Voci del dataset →
--- --- ---
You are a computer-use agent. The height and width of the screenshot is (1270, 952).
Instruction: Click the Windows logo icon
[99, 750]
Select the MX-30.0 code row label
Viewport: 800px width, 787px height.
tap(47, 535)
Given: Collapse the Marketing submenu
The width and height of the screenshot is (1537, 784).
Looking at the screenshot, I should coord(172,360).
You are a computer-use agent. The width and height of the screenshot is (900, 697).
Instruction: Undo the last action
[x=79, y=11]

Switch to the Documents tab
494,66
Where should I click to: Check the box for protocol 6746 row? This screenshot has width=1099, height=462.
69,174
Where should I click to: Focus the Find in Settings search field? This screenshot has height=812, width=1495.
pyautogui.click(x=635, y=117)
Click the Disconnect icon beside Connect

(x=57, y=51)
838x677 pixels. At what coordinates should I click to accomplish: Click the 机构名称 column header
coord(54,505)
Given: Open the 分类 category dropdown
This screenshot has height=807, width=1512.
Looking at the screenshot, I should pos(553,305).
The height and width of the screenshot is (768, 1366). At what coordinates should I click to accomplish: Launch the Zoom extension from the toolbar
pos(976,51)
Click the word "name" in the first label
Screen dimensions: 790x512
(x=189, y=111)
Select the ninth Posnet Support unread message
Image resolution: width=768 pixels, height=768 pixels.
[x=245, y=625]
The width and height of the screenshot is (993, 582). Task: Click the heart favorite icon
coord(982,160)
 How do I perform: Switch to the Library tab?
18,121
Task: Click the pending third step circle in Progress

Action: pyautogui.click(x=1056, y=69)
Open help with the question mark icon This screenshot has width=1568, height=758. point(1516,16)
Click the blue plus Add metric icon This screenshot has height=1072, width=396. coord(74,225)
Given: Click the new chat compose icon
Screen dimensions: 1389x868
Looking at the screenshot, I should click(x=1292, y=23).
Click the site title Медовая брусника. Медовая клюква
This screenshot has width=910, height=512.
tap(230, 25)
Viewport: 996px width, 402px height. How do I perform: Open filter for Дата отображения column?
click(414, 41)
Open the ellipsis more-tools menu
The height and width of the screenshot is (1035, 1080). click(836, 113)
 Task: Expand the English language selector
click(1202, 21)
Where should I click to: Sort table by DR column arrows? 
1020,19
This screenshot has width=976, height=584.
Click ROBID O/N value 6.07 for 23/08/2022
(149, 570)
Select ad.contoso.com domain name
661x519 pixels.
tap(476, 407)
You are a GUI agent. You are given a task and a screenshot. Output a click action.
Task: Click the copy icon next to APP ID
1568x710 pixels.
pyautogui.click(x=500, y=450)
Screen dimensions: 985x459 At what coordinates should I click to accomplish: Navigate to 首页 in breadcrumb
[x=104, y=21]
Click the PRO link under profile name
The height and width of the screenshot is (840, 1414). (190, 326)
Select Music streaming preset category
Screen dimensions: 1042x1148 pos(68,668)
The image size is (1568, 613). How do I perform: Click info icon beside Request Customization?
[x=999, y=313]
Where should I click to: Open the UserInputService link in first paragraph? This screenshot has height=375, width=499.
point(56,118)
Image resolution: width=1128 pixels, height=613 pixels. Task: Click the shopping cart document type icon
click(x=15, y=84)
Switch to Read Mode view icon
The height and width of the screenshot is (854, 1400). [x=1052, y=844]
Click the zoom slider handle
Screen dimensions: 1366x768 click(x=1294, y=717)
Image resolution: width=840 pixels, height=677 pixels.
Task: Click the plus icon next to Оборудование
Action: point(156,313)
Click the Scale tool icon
--- --- ---
DA ESEGUIRE → Trascriva senza alcuna modifica tutti i record riportati sopra, dal primo all'ultimo, riga per riga.

RISPOSTA COMPLETA →
You are a computer-use agent. The height and width of the screenshot is (1270, 952).
Instruction: Click the Windows logo icon
[99, 750]
Select the MX-30.0 code row label
Viewport: 800px width, 787px height.
tap(47, 535)
Given: Collapse the Marketing submenu
The width and height of the screenshot is (1537, 784).
Looking at the screenshot, I should coord(172,360).
You are a computer-use agent. The width and height of the screenshot is (900, 697).
Instruction: Undo the last action
[x=79, y=11]

Switch to the Documents tab
494,66
Where should I click to: Check the box for protocol 6746 row? This screenshot has width=1099, height=462.
69,174
Where should I click to: Focus the Find in Settings search field? This screenshot has height=812, width=1495.
pyautogui.click(x=635, y=117)
Click the Disconnect icon beside Connect

(x=57, y=51)
838x677 pixels. At what coordinates should I click to accomplish: Click the 机构名称 column header
coord(54,505)
Given: Open the 分类 category dropdown
This screenshot has height=807, width=1512.
Looking at the screenshot, I should pos(553,305).
The height and width of the screenshot is (768, 1366). At what coordinates should I click to accomplish: Launch the Zoom extension from the toolbar
pos(976,51)
Click the word "name" in the first label
Screen dimensions: 790x512
(x=189, y=111)
Select the ninth Posnet Support unread message
Image resolution: width=768 pixels, height=768 pixels.
[x=245, y=625]
The width and height of the screenshot is (993, 582). Task: Click the heart favorite icon
coord(982,160)
 How do I perform: Switch to the Library tab?
18,121
Task: Click the pending third step circle in Progress

Action: pyautogui.click(x=1056, y=69)
Open help with the question mark icon This screenshot has width=1568, height=758. point(1516,16)
Click the blue plus Add metric icon This screenshot has height=1072, width=396. coord(74,225)
Given: Click the new chat compose icon
Screen dimensions: 1389x868
Looking at the screenshot, I should click(x=1292, y=23).
Click the site title Медовая брусника. Медовая клюква
This screenshot has width=910, height=512.
tap(230, 25)
Viewport: 996px width, 402px height. How do I perform: Open filter for Дата отображения column?
click(414, 41)
Open the ellipsis more-tools menu
The height and width of the screenshot is (1035, 1080). click(836, 113)
 Task: Expand the English language selector
click(1202, 21)
Where should I click to: Sort table by DR column arrows? 
1020,19
This screenshot has width=976, height=584.
Click ROBID O/N value 6.07 for 23/08/2022
(149, 570)
Select ad.contoso.com domain name
661x519 pixels.
tap(476, 407)
You are a GUI agent. You are given a task and a screenshot. Output a click action.
Task: Click the copy icon next to APP ID
1568x710 pixels.
pyautogui.click(x=500, y=450)
Screen dimensions: 985x459 At what coordinates should I click to accomplish: Navigate to 首页 in breadcrumb
[x=104, y=21]
Click the PRO link under profile name
The height and width of the screenshot is (840, 1414). (190, 326)
Select Music streaming preset category
Screen dimensions: 1042x1148 pos(68,668)
The image size is (1568, 613). How do I perform: Click info icon beside Request Customization?
[x=999, y=313]
Where should I click to: Open the UserInputService link in first paragraph? This screenshot has height=375, width=499.
point(56,118)
Image resolution: width=1128 pixels, height=613 pixels. Task: Click the shopping cart document type icon
click(x=15, y=84)
Switch to Read Mode view icon
The height and width of the screenshot is (854, 1400). [x=1052, y=844]
Click the zoom slider handle
Screen dimensions: 1366x768 click(x=1294, y=717)
Image resolution: width=840 pixels, height=677 pixels.
Task: Click the plus icon next to Оборудование
Action: point(156,313)
Click the Scale tool icon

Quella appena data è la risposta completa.